Alternative: Tool #9 (Solve an Easier Problem) in fraction form: in $20$ minutes the hour hand moves $\tfrac{20}{60} = \tfrac{1}{3}$ of the way from the $4$ to the $5$. Since the gap from one number to the next is $30^\circ$, the hour hand sits $\tfrac{1}{3} \times 30^\circ = 10^\circ$ past the $4$. The minute hand is on the $4$, so the angle between them is exactly that drift: $10^\circ$, choice (D).

CCSS standards used (min grade 5)

  • 4.MD.C.5 Recognize angles as geometric shapes formed by two rays and understand concepts of angle measurement (Reading the clock face as a $360^\circ$ circle divided into $12$ equal $30^\circ$ sectors, so each hand has a measurable angle position.)
  • 4.MD.C.7 Recognize angle measure as additive; solve addition and subtraction problems to find unknown angles (Computing the minute-hand and hour-hand positions by adding swept angles, then subtracting to get the angle between the hands.)
  • 5.NF.B.6 Solve real world problems involving multiplication of fractions and mixed numbers (Multiplying the hour-hand rate $0.5^\circ$ per minute by $20$ minutes (equivalently $\tfrac{1}{3} \times 30^\circ$) to get the $10^\circ$ drift past the $4$.)

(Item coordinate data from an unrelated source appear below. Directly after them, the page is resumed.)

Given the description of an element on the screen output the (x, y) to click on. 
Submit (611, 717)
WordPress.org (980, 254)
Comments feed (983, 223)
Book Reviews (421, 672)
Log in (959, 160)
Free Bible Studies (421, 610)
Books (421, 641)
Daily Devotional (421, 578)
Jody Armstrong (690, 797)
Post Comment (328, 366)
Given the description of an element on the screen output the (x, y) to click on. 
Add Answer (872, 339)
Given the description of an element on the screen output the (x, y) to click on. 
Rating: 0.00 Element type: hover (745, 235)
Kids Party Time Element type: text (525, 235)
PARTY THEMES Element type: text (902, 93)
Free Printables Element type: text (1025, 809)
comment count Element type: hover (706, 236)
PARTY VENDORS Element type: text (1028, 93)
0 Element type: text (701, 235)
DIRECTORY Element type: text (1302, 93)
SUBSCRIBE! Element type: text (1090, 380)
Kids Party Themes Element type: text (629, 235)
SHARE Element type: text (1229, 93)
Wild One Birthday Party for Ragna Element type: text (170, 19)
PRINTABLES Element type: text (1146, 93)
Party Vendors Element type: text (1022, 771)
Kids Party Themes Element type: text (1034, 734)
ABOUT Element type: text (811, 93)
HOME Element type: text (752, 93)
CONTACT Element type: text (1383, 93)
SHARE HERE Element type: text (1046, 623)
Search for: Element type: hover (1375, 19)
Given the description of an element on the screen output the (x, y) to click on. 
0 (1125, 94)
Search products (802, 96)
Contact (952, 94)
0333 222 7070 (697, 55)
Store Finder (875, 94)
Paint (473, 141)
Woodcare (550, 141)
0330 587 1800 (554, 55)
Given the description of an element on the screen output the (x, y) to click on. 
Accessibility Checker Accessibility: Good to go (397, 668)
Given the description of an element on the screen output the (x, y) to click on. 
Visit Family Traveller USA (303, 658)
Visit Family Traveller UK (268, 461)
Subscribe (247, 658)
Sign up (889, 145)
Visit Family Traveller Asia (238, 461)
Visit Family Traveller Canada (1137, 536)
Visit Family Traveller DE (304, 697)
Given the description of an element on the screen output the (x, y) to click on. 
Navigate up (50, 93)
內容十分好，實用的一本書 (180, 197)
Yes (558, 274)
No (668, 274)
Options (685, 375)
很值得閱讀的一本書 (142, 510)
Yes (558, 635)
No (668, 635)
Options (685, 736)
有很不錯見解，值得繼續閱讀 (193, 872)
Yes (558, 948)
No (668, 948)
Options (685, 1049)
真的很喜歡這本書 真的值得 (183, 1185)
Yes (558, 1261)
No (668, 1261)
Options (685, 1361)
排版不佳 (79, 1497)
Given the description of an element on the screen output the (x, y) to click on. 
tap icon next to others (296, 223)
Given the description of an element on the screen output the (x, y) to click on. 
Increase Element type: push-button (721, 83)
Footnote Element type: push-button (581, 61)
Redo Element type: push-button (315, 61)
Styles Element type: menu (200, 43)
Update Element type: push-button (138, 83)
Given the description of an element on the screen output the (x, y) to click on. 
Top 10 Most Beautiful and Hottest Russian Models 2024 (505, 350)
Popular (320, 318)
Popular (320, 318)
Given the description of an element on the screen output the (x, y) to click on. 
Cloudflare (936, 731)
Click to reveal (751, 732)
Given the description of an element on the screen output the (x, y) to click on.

⭐ At $4{:}20$ the minute hand is exactly on the $4$, but the hour hand has already drifted one-third of the way toward the $5$ — and one-third of the $30^\circ$ gap between consecutive numbers is the $10^\circ$ answer.

⭐ At $4{:}20$ the minute hand is exactly on the $4$, but the hour hand has already drifted one-third of the way toward the $5$ — and one-third of the $30^\circ$ gap between consecutive numbers is the $10^\circ$ answer.